Start of MATERIAL SHOWN
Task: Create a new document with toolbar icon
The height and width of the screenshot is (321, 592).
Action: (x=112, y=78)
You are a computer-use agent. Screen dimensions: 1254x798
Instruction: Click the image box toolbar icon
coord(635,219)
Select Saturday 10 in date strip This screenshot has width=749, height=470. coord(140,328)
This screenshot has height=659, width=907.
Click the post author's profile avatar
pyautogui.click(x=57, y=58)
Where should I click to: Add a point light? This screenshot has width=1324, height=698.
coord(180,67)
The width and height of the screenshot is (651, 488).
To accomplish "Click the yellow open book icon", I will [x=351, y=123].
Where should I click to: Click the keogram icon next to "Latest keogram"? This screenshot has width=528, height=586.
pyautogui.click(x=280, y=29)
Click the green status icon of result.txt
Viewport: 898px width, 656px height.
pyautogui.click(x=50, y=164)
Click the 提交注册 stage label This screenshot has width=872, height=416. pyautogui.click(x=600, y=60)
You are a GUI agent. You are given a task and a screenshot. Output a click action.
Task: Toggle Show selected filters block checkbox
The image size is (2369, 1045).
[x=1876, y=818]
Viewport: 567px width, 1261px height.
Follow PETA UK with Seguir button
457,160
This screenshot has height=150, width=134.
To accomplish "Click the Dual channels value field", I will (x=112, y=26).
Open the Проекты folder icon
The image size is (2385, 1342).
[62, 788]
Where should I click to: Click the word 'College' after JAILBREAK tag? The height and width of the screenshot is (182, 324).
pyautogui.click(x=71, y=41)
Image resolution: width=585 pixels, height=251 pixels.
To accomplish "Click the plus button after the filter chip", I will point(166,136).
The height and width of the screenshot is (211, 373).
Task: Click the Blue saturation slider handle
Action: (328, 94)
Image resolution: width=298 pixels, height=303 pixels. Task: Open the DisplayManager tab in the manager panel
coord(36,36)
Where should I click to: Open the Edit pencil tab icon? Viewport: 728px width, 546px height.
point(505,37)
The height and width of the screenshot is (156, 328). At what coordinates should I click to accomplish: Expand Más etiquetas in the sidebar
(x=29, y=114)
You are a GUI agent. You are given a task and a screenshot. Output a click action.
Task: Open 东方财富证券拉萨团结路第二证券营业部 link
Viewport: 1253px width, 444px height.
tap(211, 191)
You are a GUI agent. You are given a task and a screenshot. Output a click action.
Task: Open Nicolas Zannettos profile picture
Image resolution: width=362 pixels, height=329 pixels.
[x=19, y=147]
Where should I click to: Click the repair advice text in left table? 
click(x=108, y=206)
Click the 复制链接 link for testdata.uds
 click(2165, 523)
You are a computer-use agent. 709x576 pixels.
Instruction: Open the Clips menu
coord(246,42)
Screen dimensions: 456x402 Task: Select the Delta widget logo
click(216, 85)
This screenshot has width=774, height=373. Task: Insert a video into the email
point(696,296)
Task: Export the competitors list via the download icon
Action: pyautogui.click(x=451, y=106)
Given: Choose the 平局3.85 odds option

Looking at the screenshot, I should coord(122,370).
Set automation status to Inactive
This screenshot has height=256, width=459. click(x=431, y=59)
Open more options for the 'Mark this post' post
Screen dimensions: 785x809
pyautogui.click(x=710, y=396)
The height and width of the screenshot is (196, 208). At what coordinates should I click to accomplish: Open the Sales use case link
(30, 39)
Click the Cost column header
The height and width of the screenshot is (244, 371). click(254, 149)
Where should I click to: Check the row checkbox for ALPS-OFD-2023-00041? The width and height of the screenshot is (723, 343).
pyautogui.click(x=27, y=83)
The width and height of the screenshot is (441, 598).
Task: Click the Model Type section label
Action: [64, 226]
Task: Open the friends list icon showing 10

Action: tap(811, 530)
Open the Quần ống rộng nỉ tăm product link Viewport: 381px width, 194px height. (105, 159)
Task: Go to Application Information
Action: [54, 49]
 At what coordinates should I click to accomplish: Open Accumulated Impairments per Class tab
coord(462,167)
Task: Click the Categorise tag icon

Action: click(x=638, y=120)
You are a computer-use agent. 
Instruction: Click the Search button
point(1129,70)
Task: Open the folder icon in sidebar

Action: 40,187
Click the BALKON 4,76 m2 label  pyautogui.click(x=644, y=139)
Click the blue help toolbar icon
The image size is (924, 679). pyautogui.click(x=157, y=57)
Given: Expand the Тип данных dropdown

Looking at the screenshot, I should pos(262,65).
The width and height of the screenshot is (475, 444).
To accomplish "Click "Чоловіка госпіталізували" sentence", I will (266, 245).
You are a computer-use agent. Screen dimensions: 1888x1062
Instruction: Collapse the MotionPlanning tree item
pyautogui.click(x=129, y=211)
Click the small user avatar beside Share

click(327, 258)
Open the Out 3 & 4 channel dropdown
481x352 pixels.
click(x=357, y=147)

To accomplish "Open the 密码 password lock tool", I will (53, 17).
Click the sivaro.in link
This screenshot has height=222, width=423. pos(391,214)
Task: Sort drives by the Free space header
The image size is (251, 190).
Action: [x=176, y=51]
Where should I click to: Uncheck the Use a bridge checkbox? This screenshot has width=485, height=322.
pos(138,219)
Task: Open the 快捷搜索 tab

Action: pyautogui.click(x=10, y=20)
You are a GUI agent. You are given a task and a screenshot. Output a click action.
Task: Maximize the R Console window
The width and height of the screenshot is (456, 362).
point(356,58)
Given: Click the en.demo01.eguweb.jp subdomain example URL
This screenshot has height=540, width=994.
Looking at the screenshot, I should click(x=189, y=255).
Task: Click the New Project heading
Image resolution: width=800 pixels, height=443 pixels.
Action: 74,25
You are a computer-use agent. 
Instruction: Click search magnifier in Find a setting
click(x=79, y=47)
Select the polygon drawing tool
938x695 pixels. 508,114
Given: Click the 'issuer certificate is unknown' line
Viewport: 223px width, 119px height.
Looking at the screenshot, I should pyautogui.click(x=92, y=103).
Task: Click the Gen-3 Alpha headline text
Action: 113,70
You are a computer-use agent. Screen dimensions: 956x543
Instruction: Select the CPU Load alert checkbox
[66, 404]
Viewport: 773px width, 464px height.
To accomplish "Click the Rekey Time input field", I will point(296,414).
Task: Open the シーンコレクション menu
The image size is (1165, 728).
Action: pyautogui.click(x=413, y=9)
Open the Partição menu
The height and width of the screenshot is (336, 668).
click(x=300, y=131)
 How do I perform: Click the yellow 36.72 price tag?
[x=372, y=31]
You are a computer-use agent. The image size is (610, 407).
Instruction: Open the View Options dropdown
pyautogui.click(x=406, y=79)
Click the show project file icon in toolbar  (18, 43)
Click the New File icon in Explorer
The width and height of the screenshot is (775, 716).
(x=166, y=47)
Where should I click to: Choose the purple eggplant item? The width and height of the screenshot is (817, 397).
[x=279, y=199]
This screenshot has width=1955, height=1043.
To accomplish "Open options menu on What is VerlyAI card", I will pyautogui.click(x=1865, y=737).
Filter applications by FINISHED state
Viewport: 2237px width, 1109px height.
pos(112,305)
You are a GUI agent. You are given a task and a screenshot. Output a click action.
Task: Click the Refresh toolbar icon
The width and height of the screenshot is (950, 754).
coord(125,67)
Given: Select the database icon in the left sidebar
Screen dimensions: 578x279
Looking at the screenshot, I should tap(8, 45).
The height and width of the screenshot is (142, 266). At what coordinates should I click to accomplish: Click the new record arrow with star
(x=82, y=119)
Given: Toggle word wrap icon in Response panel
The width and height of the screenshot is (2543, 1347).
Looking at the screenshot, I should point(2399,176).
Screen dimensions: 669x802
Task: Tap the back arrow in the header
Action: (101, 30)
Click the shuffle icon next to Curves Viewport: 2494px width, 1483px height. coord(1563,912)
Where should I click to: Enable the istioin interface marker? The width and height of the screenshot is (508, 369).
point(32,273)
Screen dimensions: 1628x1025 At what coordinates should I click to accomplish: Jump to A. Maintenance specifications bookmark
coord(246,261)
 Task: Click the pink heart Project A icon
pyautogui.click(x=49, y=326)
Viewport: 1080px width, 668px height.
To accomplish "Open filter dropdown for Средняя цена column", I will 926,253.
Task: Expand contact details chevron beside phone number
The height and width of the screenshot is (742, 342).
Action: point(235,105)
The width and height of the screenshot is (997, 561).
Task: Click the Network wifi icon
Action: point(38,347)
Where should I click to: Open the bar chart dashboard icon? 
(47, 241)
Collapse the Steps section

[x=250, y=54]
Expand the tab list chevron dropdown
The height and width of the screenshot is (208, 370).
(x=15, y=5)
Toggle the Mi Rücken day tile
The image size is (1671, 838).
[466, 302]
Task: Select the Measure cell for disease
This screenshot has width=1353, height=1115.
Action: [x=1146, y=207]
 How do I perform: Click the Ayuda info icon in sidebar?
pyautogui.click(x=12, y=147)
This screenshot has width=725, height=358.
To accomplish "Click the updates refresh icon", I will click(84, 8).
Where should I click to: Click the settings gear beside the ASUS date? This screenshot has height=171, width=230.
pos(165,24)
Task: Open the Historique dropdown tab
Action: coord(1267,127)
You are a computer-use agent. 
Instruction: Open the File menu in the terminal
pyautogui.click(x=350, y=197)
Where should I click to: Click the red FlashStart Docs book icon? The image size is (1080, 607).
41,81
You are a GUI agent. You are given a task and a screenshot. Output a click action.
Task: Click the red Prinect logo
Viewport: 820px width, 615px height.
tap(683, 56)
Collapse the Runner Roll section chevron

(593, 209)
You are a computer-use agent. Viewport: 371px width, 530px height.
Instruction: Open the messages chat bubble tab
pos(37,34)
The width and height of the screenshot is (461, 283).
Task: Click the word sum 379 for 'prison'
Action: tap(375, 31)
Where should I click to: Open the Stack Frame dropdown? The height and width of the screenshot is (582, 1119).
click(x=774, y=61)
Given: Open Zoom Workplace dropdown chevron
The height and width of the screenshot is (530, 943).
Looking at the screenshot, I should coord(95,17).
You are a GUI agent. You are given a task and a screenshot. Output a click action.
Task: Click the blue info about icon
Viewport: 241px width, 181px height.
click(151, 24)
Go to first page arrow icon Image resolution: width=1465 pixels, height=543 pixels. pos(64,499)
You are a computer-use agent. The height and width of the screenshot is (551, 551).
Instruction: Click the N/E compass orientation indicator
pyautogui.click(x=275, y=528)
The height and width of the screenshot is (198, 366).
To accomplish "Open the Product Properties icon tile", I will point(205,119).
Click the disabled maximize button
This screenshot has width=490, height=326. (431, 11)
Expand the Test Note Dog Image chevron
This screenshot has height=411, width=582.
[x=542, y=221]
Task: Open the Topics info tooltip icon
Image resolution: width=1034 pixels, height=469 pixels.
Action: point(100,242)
End of MATERIAL SHOWN
* EXERCISE TASK
Output the entries from the start through the line containing "Click the 提交注册", inclusive, as a two-column CSV with the header instruction,response. Write one row per entry, with its text and its answer each in a single quoted field and line breaks replaced by spaces.

* EXERCISE RESPONSE
instruction,response
"Task: Create a new document with toolbar icon The height and width of the screenshot is (321, 592).","Action: (x=112, y=78)"
"You are a computer-use agent. Screen dimensions: 1254x798 Instruction: Click the image box toolbar icon","coord(635,219)"
"Select Saturday 10 in date strip This screenshot has width=749, height=470.","coord(140,328)"
"This screenshot has height=659, width=907. Click the post author's profile avatar","pyautogui.click(x=57, y=58)"
"Where should I click to: Add a point light? This screenshot has width=1324, height=698.","coord(180,67)"
"The width and height of the screenshot is (651, 488). To accomplish ""Click the yellow open book icon"",","I will [x=351, y=123]."
"Where should I click to: Click the keogram icon next to ""Latest keogram""? This screenshot has width=528, height=586.","pyautogui.click(x=280, y=29)"
"Click the green status icon of result.txt Viewport: 898px width, 656px height.","pyautogui.click(x=50, y=164)"
"Click the 提交注册 stage label This screenshot has width=872, height=416.","pyautogui.click(x=600, y=60)"